TASK PROMPT: Each line below must be set down exactly as it stands.

MATERIALS PROVIDED:
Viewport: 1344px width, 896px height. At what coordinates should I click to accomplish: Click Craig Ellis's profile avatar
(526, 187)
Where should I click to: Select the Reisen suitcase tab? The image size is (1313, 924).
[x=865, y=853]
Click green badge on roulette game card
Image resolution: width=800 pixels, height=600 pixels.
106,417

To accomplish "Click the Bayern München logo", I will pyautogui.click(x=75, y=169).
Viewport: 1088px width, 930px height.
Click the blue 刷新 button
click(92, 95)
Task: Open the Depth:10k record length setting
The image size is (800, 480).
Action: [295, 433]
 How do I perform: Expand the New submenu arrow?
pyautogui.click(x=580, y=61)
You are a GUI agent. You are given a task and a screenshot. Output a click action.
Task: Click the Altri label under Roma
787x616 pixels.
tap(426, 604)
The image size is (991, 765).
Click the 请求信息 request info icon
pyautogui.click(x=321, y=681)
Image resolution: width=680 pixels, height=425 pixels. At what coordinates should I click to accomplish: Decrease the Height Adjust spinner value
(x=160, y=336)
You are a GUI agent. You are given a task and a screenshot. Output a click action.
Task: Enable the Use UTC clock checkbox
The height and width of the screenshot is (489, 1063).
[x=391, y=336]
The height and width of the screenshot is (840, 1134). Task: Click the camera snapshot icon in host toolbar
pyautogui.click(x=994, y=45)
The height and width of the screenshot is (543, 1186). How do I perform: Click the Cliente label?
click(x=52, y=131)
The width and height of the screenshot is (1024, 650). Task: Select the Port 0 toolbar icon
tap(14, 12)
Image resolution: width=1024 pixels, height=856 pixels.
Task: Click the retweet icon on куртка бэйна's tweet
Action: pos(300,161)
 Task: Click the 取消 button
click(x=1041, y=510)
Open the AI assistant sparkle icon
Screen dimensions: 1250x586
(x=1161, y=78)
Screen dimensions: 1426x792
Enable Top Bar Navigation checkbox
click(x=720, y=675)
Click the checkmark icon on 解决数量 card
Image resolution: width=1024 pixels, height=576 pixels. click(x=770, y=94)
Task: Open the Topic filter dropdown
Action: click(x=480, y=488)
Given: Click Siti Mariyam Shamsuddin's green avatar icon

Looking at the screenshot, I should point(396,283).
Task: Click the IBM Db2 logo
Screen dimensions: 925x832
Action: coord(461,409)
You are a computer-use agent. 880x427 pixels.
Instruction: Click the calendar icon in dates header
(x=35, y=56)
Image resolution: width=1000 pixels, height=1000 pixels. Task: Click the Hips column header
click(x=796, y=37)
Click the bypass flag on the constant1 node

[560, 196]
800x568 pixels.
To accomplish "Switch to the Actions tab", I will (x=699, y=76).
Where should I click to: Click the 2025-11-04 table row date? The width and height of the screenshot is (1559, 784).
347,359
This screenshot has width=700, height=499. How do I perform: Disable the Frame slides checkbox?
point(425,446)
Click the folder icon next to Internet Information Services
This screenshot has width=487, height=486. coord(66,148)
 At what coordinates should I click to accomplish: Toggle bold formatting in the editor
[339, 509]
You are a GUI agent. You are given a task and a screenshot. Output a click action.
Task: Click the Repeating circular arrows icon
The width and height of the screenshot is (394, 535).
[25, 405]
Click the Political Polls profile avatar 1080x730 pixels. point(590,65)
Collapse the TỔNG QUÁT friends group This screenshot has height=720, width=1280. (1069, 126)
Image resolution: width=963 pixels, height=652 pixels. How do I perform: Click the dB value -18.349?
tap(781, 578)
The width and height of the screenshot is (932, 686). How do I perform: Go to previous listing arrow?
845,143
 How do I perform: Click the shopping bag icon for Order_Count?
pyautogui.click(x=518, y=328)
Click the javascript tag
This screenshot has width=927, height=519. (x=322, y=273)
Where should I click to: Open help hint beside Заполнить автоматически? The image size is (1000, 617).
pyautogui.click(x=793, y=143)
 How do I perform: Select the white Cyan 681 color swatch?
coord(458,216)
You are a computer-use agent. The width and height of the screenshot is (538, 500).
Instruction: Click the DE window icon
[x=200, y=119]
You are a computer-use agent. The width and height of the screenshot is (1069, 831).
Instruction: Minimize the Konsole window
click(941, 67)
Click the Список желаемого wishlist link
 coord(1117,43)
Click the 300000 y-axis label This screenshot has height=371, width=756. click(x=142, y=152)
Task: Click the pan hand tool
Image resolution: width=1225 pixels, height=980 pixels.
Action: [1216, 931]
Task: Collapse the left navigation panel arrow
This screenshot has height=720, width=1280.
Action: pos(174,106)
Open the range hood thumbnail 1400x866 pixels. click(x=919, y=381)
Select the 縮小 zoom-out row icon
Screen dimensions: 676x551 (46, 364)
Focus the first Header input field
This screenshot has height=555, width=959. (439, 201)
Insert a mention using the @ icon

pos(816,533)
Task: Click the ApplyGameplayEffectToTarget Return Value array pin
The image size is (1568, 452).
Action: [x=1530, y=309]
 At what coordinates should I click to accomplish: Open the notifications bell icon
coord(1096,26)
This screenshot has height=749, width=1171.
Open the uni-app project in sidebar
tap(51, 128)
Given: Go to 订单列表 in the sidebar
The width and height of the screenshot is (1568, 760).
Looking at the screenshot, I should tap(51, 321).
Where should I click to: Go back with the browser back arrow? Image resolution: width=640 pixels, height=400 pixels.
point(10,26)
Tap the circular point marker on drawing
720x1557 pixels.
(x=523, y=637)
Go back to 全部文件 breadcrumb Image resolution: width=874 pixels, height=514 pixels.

COMPLETED EXERCISE:
Viewport: 1344px width, 896px height. At what coordinates should I click to accomplish: Click Craig Ellis's profile avatar
(526, 187)
Where should I click to: Select the Reisen suitcase tab? The image size is (1313, 924).
[x=865, y=853]
Click green badge on roulette game card
Image resolution: width=800 pixels, height=600 pixels.
106,417

To accomplish "Click the Bayern München logo", I will pyautogui.click(x=75, y=169).
Viewport: 1088px width, 930px height.
Click the blue 刷新 button
click(92, 95)
Task: Open the Depth:10k record length setting
The image size is (800, 480).
Action: [295, 433]
 How do I perform: Expand the New submenu arrow?
pyautogui.click(x=580, y=61)
You are a GUI agent. You are given a task and a screenshot. Output a click action.
Task: Click the Altri label under Roma
787x616 pixels.
tap(426, 604)
The image size is (991, 765).
Click the 请求信息 request info icon
pyautogui.click(x=321, y=681)
Image resolution: width=680 pixels, height=425 pixels. At what coordinates should I click to accomplish: Decrease the Height Adjust spinner value
(x=160, y=336)
You are a GUI agent. You are given a task and a screenshot. Output a click action.
Task: Enable the Use UTC clock checkbox
The height and width of the screenshot is (489, 1063).
[x=391, y=336]
The height and width of the screenshot is (840, 1134). Task: Click the camera snapshot icon in host toolbar
pyautogui.click(x=994, y=45)
The height and width of the screenshot is (543, 1186). How do I perform: Click the Cliente label?
click(x=52, y=131)
The width and height of the screenshot is (1024, 650). Task: Select the Port 0 toolbar icon
tap(14, 12)
Image resolution: width=1024 pixels, height=856 pixels.
Task: Click the retweet icon on куртка бэйна's tweet
Action: pos(300,161)
 Task: Click the 取消 button
click(x=1041, y=510)
Open the AI assistant sparkle icon
Screen dimensions: 1250x586
(x=1161, y=78)
Screen dimensions: 1426x792
Enable Top Bar Navigation checkbox
click(x=720, y=675)
Click the checkmark icon on 解决数量 card
Image resolution: width=1024 pixels, height=576 pixels. click(x=770, y=94)
Task: Open the Topic filter dropdown
Action: click(x=480, y=488)
Given: Click Siti Mariyam Shamsuddin's green avatar icon

Looking at the screenshot, I should point(396,283).
Task: Click the IBM Db2 logo
Screen dimensions: 925x832
Action: coord(461,409)
You are a computer-use agent. 880x427 pixels.
Instruction: Click the calendar icon in dates header
(x=35, y=56)
Image resolution: width=1000 pixels, height=1000 pixels. Task: Click the Hips column header
click(x=796, y=37)
Click the bypass flag on the constant1 node

[560, 196]
800x568 pixels.
To accomplish "Switch to the Actions tab", I will (x=699, y=76).
Where should I click to: Click the 2025-11-04 table row date? The width and height of the screenshot is (1559, 784).
347,359
This screenshot has width=700, height=499. How do I perform: Disable the Frame slides checkbox?
point(425,446)
Click the folder icon next to Internet Information Services
This screenshot has width=487, height=486. coord(66,148)
 At what coordinates should I click to accomplish: Toggle bold formatting in the editor
[339, 509]
You are a GUI agent. You are given a task and a screenshot. Output a click action.
Task: Click the Repeating circular arrows icon
The width and height of the screenshot is (394, 535).
[25, 405]
Click the Political Polls profile avatar 1080x730 pixels. point(590,65)
Collapse the TỔNG QUÁT friends group This screenshot has height=720, width=1280. (1069, 126)
Image resolution: width=963 pixels, height=652 pixels. How do I perform: Click the dB value -18.349?
tap(781, 578)
The width and height of the screenshot is (932, 686). How do I perform: Go to previous listing arrow?
845,143
 How do I perform: Click the shopping bag icon for Order_Count?
pyautogui.click(x=518, y=328)
Click the javascript tag
This screenshot has width=927, height=519. (x=322, y=273)
Where should I click to: Open help hint beside Заполнить автоматически? The image size is (1000, 617).
pyautogui.click(x=793, y=143)
 How do I perform: Select the white Cyan 681 color swatch?
coord(458,216)
You are a computer-use agent. The width and height of the screenshot is (538, 500).
Instruction: Click the DE window icon
[x=200, y=119]
You are a computer-use agent. The width and height of the screenshot is (1069, 831).
Instruction: Minimize the Konsole window
click(941, 67)
Click the Список желаемого wishlist link
 coord(1117,43)
Click the 300000 y-axis label This screenshot has height=371, width=756. click(x=142, y=152)
Task: Click the pan hand tool
Image resolution: width=1225 pixels, height=980 pixels.
Action: [1216, 931]
Task: Collapse the left navigation panel arrow
This screenshot has height=720, width=1280.
Action: pos(174,106)
Open the range hood thumbnail 1400x866 pixels. click(x=919, y=381)
Select the 縮小 zoom-out row icon
Screen dimensions: 676x551 (46, 364)
Focus the first Header input field
This screenshot has height=555, width=959. (439, 201)
Insert a mention using the @ icon

pos(816,533)
Task: Click the ApplyGameplayEffectToTarget Return Value array pin
The image size is (1568, 452).
Action: [x=1530, y=309]
 At what coordinates should I click to accomplish: Open the notifications bell icon
coord(1096,26)
This screenshot has height=749, width=1171.
Open the uni-app project in sidebar
tap(51, 128)
Given: Go to 订单列表 in the sidebar
The width and height of the screenshot is (1568, 760).
Looking at the screenshot, I should tap(51, 321).
Where should I click to: Go back with the browser back arrow? Image resolution: width=640 pixels, height=400 pixels.
point(10,26)
Tap the circular point marker on drawing
720x1557 pixels.
(x=523, y=637)
Go back to 全部文件 breadcrumb Image resolution: width=874 pixels, height=514 pixels.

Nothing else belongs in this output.